**GIVEN PASSAGE**
»»

- The paper demonstrates that combining multitask pretraining with dense retrieval enhances small language model generalization on unseen compositional questions.
- It introduces a query transformation strategy that reframes complex question answering as a reading comprehension task beyond conventional two-hop retrieval.
- Experimental results, including on StrategyQA, reveal that retrieval-augmented training significantly narrows the performance gap with larger models.
Enhancing Smaller LLMs with Multitask Pretraining and Dense Retrieval for Compositional Question Answering
Introduction
Recent advances have shown the effectiveness of large pretrained LLMs in question answering tasks, capable of understanding compositional questions never seen during training. However, the applicability of these models can be limited by practical considerations such as latency, cost, and energy efficiency. This paper contributes to the field by exploring the extent to which smaller LLMs, enhanced by multitask pretraining and dense retrieval systems, can generalize to answering complex, unseen questions. Specifically, it investigates a model pretrained on 93 diverse reasoning tasks and augmented with a dense retrieval system, focusing on compositional questions where answers may not be directly inferable from a given corpus.
The paper builds upon and extends previous methodologies in retrieval-augmented question answering. It significantly advances the multitask pretraining approach, involving a broader range of tasks designed to instill versatile reasoning strategies. Unlike sole reliance on LLMs' parameters for knowledge encoding, this work utilizes a query transformation strategy, transforming question-answering into a problem of reading comprehension by retrieving relevant information from an external corpus. Moreover, it moves beyond two-hop retrieval limits, enabling the capture of more complex reasoning paths. Comparative analyses show the iteratively enhanced retrieval, reranking, and scoring system exhibits promising alignment with human reasoning patterns, especially in multi-hop question answering contexts.
Experiments and Results
The research evaluates its hypothesis using six diverse evaluation datasets tailored to test textual and numerical reasoning abilities. Notably, the models trained with retrieval-augmented training datasets (RATD) significantly outperformed the baselines, demonstrating the capacity of smaller models to generalize from observed compositional reasoning to unseen problems effectively. However, the paper also uncovers challenges in the models' numerical literacy and in handling unanswerable questions, especially in contexts where retrieval systems may introduce plausible but misleading information.

««

**DATA TO EXAMINE**
»»

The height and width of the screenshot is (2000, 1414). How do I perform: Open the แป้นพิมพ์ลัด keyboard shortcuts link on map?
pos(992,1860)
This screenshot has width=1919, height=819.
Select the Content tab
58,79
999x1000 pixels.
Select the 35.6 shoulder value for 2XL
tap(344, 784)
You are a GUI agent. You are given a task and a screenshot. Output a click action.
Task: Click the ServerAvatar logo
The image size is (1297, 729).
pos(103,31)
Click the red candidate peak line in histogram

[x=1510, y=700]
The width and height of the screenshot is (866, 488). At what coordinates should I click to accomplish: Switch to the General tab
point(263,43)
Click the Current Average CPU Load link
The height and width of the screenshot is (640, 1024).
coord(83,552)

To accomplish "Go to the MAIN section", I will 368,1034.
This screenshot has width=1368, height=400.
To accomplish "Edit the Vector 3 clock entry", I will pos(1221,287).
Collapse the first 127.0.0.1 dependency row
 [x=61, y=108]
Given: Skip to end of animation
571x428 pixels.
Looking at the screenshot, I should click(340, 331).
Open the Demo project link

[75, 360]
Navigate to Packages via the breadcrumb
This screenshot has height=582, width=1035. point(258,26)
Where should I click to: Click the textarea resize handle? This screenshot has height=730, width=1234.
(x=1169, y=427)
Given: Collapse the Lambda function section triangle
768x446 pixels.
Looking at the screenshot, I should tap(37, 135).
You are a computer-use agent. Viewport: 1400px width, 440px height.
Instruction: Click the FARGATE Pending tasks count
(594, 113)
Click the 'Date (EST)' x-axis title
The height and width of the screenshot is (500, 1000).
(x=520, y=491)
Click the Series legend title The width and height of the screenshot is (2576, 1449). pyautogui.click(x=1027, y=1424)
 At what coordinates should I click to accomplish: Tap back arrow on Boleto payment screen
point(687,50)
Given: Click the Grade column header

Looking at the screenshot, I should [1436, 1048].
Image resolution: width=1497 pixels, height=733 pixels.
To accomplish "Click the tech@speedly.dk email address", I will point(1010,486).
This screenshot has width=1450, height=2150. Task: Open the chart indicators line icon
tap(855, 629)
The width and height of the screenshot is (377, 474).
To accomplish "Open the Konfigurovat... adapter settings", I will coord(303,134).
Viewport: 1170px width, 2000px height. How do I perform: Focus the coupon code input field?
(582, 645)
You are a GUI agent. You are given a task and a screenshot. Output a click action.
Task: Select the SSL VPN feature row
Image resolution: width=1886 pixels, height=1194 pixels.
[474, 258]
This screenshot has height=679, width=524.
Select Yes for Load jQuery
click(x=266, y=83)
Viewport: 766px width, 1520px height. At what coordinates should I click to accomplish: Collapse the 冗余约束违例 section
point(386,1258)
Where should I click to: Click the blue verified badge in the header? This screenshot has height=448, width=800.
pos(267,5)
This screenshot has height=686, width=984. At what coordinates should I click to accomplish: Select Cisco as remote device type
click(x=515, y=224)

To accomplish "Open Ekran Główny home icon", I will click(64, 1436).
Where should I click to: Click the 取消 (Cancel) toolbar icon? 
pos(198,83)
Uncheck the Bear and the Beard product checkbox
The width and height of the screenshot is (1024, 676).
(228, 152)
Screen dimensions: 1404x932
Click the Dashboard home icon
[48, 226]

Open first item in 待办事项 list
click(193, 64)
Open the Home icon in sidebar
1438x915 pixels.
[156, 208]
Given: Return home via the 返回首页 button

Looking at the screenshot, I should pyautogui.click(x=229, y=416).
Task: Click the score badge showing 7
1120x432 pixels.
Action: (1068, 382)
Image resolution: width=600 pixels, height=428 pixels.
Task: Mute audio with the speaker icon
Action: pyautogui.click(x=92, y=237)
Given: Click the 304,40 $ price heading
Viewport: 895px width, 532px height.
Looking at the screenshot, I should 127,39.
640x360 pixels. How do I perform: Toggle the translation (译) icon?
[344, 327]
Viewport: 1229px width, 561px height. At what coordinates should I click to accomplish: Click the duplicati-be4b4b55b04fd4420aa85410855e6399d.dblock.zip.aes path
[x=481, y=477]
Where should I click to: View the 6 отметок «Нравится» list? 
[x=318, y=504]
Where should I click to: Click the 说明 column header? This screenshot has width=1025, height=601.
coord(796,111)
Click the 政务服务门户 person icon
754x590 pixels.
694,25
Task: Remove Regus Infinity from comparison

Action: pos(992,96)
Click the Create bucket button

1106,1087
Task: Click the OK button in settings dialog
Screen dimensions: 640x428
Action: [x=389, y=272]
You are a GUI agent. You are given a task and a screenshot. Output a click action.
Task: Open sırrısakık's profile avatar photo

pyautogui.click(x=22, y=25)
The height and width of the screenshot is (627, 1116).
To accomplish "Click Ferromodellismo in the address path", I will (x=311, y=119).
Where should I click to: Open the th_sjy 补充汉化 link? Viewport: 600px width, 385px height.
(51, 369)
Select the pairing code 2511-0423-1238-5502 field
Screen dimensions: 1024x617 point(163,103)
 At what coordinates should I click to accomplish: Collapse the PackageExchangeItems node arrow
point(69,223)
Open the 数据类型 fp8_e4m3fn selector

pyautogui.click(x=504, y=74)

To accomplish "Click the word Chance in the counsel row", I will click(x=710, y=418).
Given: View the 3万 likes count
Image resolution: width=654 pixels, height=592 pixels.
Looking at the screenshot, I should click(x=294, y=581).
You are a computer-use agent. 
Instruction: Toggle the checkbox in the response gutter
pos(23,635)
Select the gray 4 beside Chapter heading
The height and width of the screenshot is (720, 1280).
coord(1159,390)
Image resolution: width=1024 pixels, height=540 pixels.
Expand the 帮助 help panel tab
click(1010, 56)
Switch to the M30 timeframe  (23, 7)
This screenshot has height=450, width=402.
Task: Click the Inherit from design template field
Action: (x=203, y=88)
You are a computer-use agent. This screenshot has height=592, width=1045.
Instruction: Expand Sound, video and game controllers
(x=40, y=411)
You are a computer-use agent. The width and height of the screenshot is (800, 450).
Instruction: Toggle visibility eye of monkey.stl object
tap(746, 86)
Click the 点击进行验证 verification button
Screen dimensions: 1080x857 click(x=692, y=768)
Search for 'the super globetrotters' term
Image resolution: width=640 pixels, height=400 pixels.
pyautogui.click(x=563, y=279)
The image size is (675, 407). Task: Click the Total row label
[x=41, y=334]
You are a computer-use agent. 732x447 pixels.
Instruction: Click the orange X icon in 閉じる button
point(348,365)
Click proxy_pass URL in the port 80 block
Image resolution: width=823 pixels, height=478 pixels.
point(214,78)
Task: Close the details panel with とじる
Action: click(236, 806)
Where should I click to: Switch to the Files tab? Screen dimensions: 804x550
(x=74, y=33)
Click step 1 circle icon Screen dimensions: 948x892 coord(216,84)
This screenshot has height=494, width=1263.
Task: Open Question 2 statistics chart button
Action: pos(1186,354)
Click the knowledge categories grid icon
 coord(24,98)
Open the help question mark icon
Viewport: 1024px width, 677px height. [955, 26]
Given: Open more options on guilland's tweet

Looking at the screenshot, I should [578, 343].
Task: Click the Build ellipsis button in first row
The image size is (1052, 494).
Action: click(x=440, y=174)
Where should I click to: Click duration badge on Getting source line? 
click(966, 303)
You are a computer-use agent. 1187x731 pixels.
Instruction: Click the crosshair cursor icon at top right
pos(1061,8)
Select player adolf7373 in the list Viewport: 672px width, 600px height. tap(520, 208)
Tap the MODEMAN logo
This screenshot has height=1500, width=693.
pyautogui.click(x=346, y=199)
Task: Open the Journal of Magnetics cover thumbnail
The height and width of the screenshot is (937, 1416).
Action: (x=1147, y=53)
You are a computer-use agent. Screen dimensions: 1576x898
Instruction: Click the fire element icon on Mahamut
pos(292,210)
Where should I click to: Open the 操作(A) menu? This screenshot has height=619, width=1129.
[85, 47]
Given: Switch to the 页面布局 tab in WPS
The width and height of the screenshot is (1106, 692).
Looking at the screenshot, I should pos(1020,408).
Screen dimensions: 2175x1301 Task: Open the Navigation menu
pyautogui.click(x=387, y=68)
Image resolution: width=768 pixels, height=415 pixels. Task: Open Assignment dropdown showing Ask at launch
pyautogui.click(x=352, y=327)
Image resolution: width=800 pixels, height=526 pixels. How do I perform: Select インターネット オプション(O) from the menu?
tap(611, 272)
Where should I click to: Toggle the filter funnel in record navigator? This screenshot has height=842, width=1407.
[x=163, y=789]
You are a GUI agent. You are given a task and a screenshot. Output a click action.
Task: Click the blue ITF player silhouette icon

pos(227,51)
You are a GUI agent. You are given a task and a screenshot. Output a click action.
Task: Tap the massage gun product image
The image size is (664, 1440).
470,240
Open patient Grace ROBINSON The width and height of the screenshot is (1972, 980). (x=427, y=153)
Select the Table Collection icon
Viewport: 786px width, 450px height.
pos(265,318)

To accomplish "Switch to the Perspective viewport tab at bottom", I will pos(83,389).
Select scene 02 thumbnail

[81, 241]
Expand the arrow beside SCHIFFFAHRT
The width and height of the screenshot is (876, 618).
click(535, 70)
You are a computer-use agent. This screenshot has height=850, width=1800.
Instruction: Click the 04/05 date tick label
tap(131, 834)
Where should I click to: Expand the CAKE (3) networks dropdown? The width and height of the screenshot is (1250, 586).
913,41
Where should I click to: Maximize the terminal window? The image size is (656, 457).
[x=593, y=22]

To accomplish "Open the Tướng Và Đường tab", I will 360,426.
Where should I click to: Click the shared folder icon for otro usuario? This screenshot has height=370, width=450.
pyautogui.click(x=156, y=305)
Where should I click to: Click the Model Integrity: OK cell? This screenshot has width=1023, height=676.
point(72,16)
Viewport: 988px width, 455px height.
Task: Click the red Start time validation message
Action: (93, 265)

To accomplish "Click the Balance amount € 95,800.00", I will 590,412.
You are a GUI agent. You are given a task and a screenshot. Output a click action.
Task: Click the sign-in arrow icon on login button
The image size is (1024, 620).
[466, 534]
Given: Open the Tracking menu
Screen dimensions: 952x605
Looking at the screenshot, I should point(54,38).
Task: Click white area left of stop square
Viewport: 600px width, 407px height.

««

**WORK INSTRUCTIONS**
In the text on smaller LLMs, condense the paragraph beginning "The paper builds upon" into a short bulleted list that keeps its main facts.

**WRITTEN SOLUTION**
- Builds on and extends earlier methods in retrieval-augmented question answering.
- Expands multitask pretraining to a broader range of tasks meant to teach versatile reasoning strategies.
- Instead of relying only on LLM parameters to encode knowledge, it uses a query transformation strategy that turns question answering into reading comprehension by retrieving relevant information from an external corpus.
- Goes beyond two-hop retrieval to capture more complex reasoning paths.
- Comparative analyses show the iteratively enhanced retrieval, reranking, and scoring system aligns promisingly with human reasoning patterns, especially in multi-hop question answering.